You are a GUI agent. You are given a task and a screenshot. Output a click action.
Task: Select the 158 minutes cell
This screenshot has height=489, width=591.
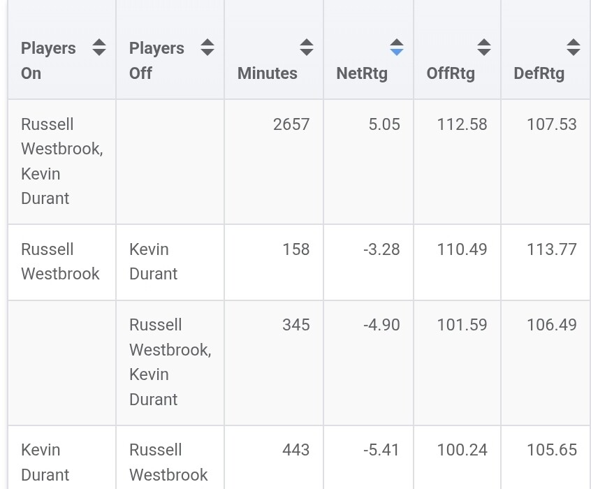tap(296, 249)
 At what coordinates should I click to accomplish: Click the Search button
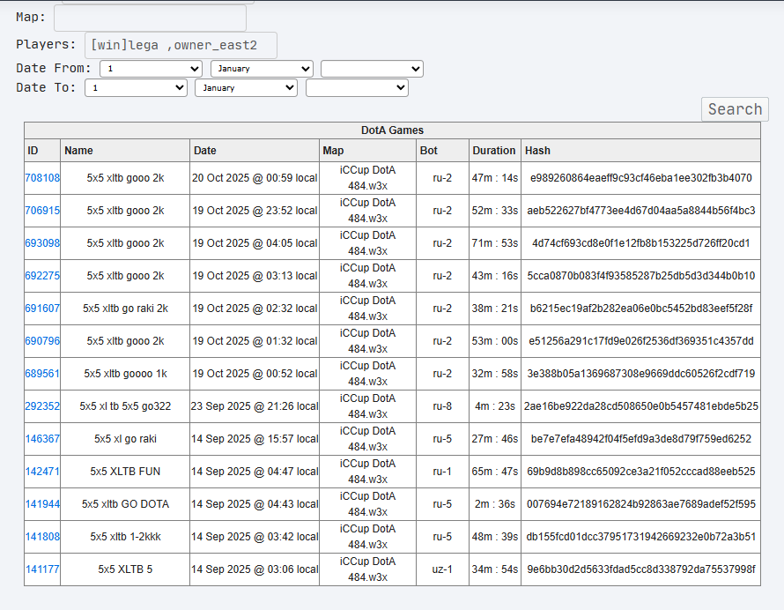735,109
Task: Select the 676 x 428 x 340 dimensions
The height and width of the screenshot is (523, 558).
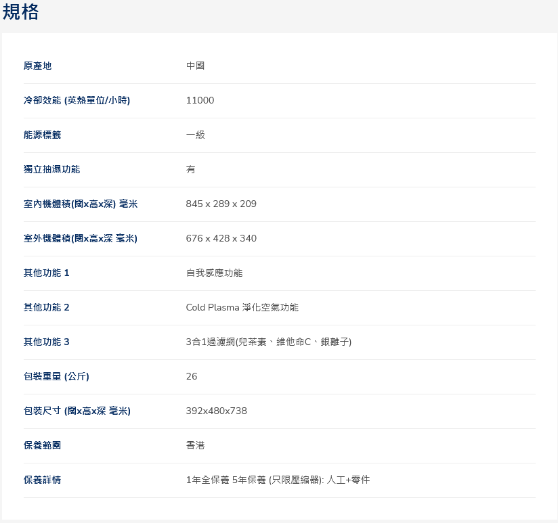Action: coord(221,238)
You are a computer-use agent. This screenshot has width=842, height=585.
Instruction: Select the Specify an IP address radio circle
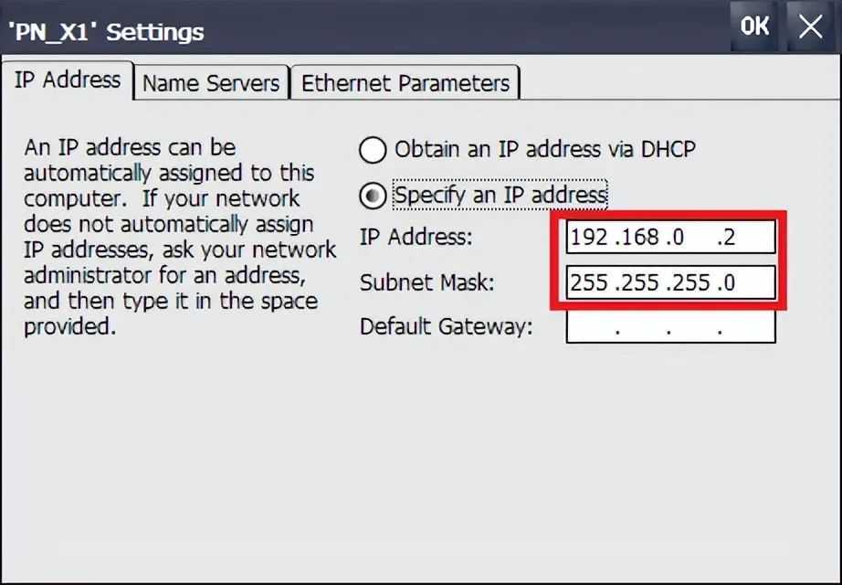pos(373,196)
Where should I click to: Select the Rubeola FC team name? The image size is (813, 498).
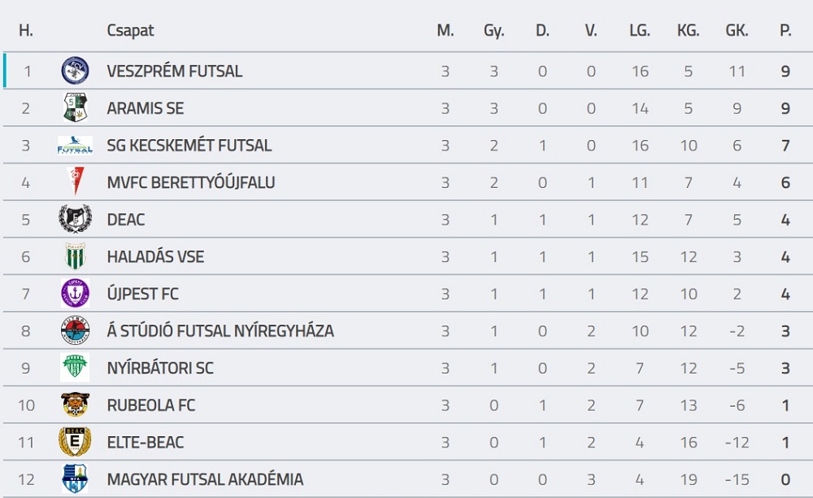click(x=151, y=405)
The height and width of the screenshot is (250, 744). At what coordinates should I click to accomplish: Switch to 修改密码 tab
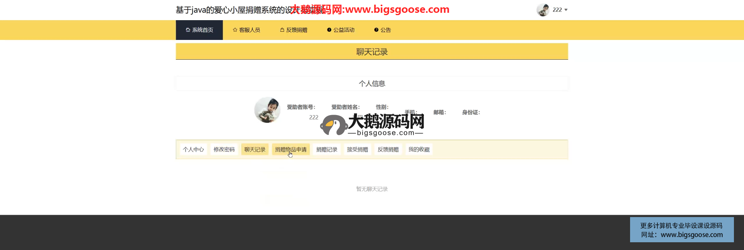click(x=224, y=150)
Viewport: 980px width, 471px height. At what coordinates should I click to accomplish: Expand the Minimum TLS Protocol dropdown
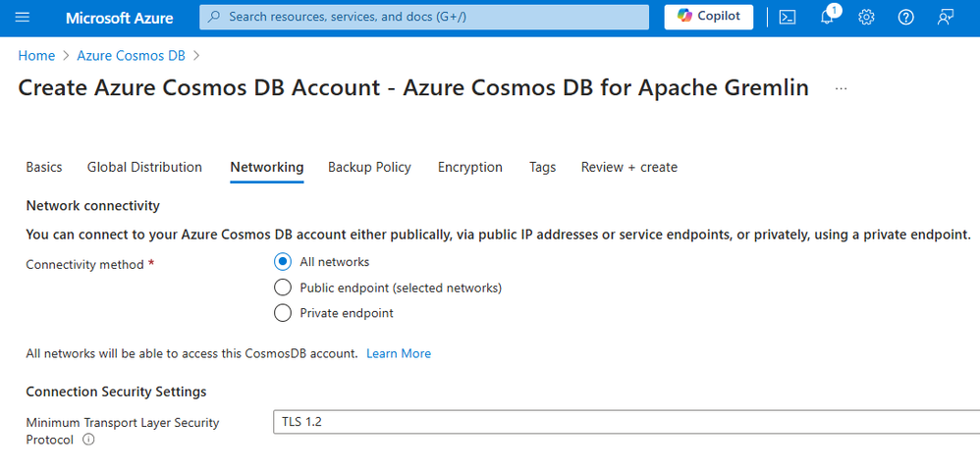(625, 422)
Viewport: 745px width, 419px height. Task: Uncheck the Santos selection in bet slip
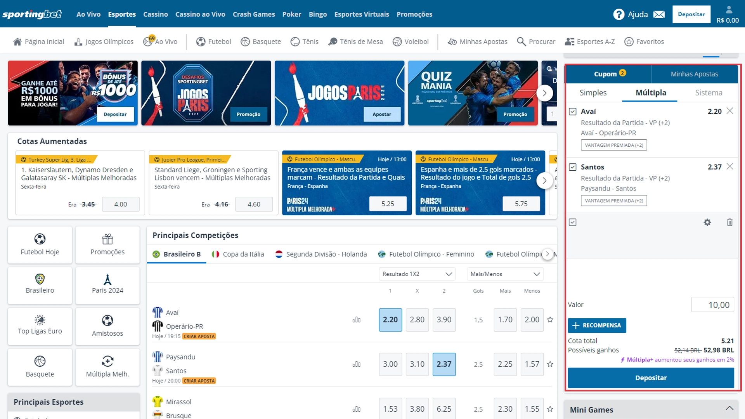(x=572, y=167)
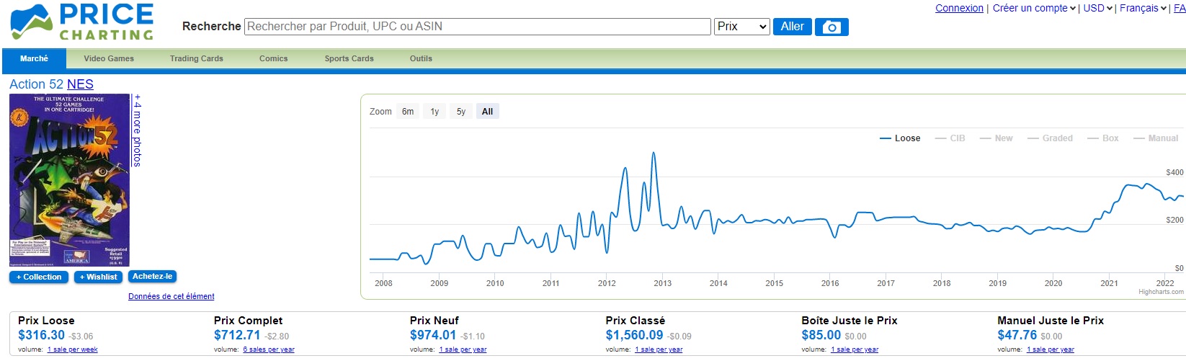Add item with + Collection button
Viewport: 1186px width, 361px height.
[x=39, y=277]
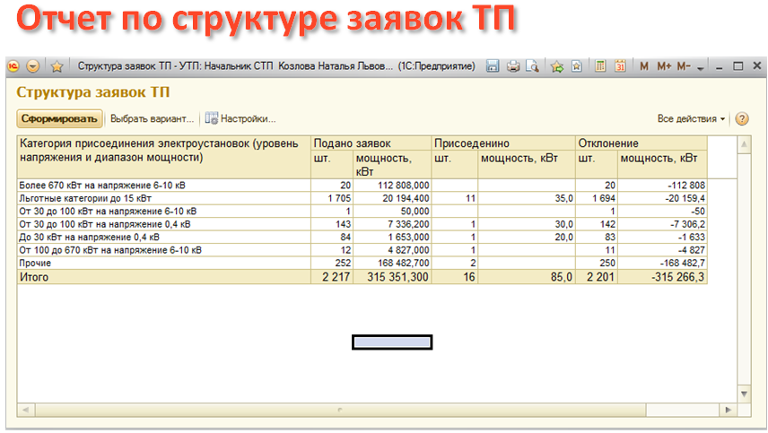Viewport: 768px width, 433px height.
Task: Click 'Выбрать вариант...' button
Action: 152,118
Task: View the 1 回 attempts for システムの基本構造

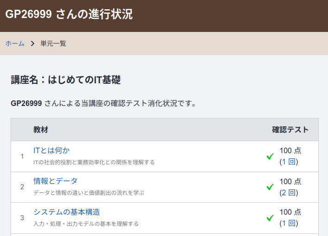Action: [289, 223]
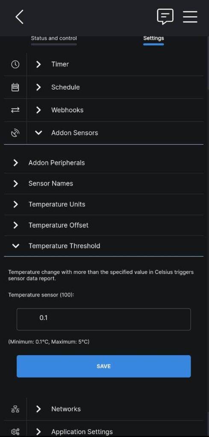
Task: Open the chat messages icon
Action: coord(165,17)
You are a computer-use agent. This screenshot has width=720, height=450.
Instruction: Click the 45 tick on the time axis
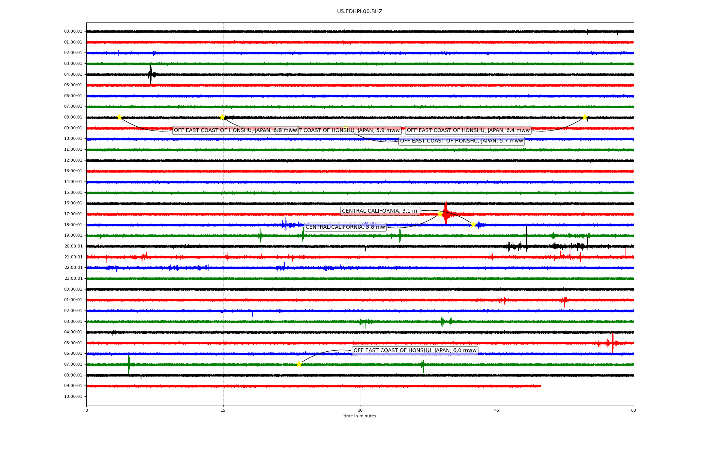pyautogui.click(x=497, y=410)
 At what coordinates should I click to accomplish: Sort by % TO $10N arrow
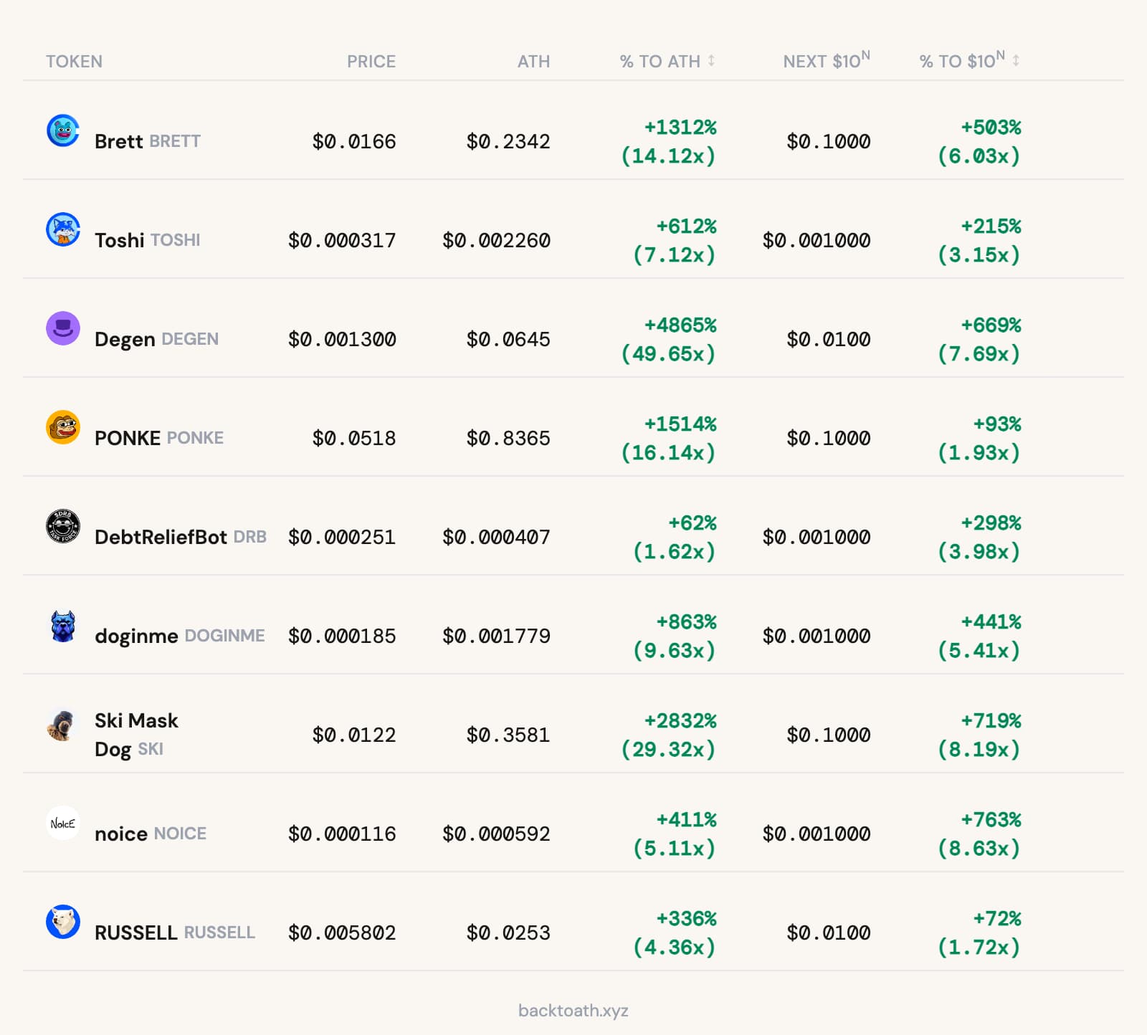(1016, 61)
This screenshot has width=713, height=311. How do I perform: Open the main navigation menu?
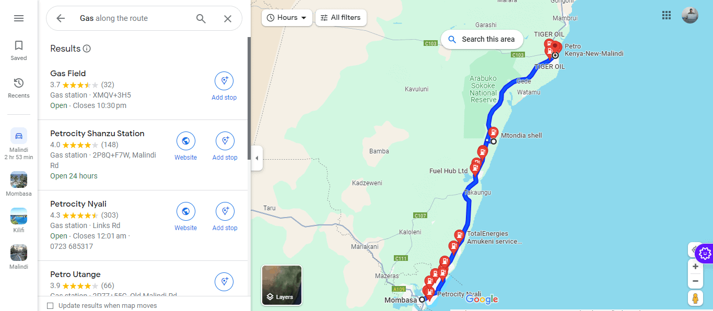18,17
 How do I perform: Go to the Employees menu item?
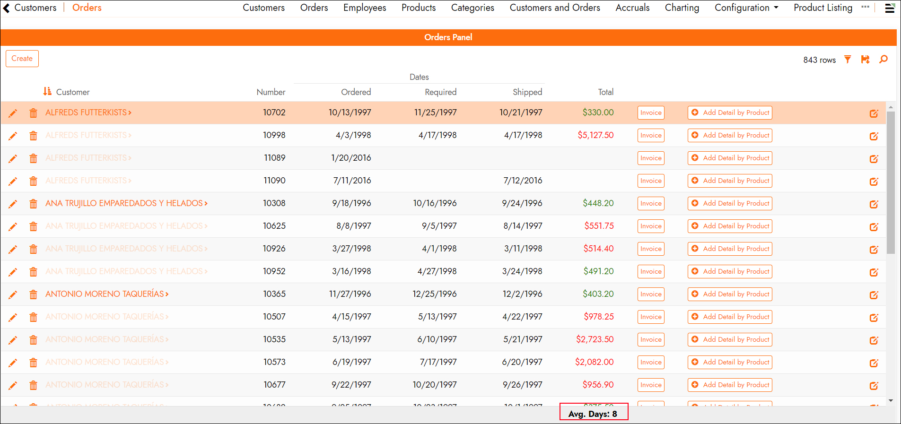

◆ **Written instruction**
Could you rewrite the listing from the line with "At what coordinates should I click to accomplish: Sort" through the end of the listing, both included, so that "How do I perform" becomes "How can I complete" and nothing else changes, and leave out the pictures?

◆ **Result below**
 At what coordinates should I click to accomplish: Sort by % TO $10N arrow
(1016, 61)
This screenshot has width=713, height=311. How can I complete: Open the main navigation menu?
18,17
 How can I complete: Go to the Employees menu item?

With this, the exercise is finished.